そのあとの記憶は無い。気がついたら金を持って逃げるように鈴が丘から出ていたからだ。
勇気はゆっくりと目を開く。西日が顔にかかって少し眩しく、顔を逸らす。
「……起きたか?」
声が降ってきていた。女性のものの声だ。
「……咲夜」
「なんだ、寝惚けているのか。女性の名前を間違えるとは酷い奴だな」
光の中で、嘆息する音が響く。まだ目が明かりに慣れていないため、ぼんやりとしか認識できない。
なんで……
状況が上手く飲み込めない。読み込みの遅いパソコンのように思考がフリーズしていた。
ゆっくり、ゆっくりと思考を回す。試練があり、負け、そしてまだ生きている。
後頭部には打ち付けた時の痛みと柔らかい感触がある。両脇から押されている感じから膝枕をされていると勇気は理解する。

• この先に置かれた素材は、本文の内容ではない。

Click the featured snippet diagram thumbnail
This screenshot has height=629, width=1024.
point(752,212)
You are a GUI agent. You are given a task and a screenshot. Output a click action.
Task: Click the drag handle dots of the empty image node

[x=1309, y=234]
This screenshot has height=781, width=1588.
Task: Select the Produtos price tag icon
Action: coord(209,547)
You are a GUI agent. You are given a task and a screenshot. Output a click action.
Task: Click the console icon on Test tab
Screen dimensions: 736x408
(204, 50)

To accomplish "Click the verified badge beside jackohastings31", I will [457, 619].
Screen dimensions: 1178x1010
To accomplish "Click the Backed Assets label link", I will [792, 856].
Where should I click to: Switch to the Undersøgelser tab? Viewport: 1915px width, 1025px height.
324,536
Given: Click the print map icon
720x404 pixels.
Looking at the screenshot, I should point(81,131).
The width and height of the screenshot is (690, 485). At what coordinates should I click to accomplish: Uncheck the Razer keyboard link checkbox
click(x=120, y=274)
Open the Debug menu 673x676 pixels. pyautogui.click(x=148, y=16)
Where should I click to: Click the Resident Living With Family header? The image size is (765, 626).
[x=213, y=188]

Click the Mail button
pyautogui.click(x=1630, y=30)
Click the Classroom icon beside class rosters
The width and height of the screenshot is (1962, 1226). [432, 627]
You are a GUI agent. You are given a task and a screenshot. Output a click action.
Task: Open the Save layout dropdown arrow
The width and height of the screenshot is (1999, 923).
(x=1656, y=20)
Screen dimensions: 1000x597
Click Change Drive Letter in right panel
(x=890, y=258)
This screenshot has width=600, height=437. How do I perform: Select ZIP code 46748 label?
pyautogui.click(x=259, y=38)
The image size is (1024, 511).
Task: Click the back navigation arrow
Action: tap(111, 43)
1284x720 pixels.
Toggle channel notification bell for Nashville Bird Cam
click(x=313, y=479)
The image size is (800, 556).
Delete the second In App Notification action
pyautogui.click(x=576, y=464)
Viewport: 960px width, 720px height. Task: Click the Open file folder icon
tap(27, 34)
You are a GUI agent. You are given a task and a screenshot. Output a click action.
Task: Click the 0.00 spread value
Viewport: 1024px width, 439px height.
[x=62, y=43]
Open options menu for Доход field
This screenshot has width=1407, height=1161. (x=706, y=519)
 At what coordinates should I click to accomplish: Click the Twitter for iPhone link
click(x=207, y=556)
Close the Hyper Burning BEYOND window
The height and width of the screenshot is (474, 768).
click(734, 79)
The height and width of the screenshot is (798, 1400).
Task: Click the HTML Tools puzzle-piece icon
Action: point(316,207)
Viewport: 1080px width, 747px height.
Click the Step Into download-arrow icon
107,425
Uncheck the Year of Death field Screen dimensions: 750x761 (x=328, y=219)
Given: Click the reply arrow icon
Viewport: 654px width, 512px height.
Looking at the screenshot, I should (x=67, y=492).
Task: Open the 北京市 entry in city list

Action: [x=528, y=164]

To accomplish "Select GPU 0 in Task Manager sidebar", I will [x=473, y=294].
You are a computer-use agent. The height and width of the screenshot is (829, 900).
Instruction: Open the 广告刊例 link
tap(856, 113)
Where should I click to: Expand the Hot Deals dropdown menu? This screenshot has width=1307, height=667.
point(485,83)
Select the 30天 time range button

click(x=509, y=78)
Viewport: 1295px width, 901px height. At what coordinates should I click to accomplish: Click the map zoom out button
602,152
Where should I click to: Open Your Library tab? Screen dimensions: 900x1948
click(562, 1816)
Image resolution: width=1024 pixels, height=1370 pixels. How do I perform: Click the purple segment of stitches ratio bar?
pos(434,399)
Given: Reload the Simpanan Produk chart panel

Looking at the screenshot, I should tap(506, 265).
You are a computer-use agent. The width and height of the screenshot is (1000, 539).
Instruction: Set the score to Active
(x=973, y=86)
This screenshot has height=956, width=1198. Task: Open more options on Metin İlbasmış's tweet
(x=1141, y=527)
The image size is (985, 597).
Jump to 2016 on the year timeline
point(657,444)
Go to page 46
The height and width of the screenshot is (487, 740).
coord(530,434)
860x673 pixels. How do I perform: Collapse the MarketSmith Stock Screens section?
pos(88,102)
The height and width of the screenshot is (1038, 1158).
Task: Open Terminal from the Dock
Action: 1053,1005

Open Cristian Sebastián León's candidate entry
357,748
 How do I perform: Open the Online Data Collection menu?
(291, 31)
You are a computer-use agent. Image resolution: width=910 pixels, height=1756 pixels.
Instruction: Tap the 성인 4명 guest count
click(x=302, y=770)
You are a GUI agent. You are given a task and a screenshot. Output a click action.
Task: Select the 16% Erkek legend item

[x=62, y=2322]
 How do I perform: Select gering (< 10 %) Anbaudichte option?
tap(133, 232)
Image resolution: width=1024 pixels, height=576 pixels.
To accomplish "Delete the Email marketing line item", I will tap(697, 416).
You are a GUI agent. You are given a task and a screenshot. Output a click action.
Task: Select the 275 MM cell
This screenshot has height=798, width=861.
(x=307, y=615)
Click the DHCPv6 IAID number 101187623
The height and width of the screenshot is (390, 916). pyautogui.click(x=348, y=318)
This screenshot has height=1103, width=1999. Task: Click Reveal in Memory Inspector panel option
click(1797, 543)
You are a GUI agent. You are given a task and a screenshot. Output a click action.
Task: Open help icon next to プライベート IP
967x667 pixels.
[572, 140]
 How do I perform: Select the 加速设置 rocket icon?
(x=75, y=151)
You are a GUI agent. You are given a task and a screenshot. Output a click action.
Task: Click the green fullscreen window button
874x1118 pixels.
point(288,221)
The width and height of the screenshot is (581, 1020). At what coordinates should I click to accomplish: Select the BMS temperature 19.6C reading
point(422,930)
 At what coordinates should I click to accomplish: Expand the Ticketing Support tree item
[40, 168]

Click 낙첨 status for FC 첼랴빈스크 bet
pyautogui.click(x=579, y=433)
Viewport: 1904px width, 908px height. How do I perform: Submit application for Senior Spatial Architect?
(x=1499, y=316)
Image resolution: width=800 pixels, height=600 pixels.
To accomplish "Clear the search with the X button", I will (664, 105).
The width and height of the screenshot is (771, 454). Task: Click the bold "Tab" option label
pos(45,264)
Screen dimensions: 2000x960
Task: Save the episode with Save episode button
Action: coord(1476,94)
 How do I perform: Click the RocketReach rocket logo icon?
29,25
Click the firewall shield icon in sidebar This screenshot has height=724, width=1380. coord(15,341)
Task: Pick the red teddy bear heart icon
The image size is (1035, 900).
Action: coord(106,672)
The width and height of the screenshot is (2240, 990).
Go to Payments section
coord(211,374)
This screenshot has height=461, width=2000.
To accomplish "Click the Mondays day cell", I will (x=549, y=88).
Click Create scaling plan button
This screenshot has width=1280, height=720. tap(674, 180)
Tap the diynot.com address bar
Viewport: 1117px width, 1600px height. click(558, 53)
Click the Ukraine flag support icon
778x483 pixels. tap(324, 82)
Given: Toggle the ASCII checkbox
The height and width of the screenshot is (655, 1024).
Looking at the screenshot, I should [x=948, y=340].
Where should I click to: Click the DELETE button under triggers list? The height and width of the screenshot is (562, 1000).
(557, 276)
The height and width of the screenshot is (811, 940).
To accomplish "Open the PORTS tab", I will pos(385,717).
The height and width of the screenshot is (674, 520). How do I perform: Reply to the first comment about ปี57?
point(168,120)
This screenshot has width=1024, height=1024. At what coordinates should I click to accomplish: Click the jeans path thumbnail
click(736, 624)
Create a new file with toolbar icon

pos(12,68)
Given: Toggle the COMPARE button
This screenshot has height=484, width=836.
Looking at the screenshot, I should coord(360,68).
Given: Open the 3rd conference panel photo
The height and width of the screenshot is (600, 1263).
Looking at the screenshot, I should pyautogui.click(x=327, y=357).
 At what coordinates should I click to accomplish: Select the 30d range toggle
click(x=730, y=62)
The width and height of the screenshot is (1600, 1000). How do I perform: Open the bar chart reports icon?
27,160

そうして状況を噛み砕いていると疑問が次々と生まれてくる。それは最早多すぎて何から手をつけていいか分からなくなるほどであった。
まだ俎上にいることは理解している。下手なことは言えない。
そんな小賢しい考えを巡らせていた時、
「首狩りの、メメ子から聞いた。私の父親らしいな」
「……らしいな」
勇気の返答に続くものはない。
だからそのまま思いついたことを話続ける。
「十年前、鈴が丘でチンピラやってた頃組長の娘の世話係だった。結局抗争に巻き込まれて死なせちまったが多分その時鈴音様とやらにあったんだろう。理由は分からんがそこから鈴が丘を離れるまでの記憶が一切ないせいで鈴音様との間に何があったか、どうして呼ばれているかも検討がつかん」
「……はぁ」
わざとらしく大仰なため息の後、
「初めからそういえばいいだろう」
呆れた様子で紗希が言う。
「言って聞かなかったのがお前だろ」
「そんなことは無い」
勇気が非難するも首を振って紗希が否定する。